> [TASK TO CARRY OUT]: Scan the entries for the word "agent", and copy every line where it appears.

> [RECORDS SUPPLIED]:
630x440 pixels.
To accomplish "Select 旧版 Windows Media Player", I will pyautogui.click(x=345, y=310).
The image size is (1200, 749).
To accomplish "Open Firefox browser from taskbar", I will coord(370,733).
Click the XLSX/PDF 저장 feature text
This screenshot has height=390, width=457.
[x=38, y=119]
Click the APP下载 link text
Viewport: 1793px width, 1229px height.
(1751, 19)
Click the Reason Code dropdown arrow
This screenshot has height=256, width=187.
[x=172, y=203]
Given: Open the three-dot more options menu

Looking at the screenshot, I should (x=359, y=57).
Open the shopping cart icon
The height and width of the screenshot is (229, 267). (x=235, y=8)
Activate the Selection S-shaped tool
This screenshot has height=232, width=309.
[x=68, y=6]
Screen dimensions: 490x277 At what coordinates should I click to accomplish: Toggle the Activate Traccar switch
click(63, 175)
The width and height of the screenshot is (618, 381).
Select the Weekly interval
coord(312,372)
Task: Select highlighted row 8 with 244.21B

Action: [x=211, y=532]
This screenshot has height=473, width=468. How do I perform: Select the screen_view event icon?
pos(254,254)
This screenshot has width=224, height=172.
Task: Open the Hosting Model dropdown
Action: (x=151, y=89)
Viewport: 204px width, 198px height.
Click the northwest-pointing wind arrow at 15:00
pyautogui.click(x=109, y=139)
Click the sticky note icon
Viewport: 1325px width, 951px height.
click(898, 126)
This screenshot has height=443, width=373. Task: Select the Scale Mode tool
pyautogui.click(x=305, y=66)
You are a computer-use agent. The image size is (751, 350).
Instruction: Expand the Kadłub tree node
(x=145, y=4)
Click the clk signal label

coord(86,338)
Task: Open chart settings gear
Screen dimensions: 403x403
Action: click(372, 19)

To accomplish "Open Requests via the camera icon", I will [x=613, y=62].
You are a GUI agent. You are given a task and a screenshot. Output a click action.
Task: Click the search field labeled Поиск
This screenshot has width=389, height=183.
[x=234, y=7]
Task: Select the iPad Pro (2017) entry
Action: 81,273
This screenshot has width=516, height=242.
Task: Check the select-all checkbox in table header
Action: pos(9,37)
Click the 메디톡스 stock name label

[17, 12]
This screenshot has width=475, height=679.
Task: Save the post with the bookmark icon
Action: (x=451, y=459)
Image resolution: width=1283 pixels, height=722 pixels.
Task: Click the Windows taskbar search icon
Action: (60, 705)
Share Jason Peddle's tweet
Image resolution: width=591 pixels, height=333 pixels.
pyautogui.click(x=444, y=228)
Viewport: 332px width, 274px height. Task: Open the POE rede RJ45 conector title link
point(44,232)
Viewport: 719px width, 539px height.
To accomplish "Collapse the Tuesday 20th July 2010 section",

> [PROBLEM SOLUTION]:
You are a computer-use agent. The image size is (751, 350).
You are a GUI agent. You are given a task and a screenshot. Output a click action.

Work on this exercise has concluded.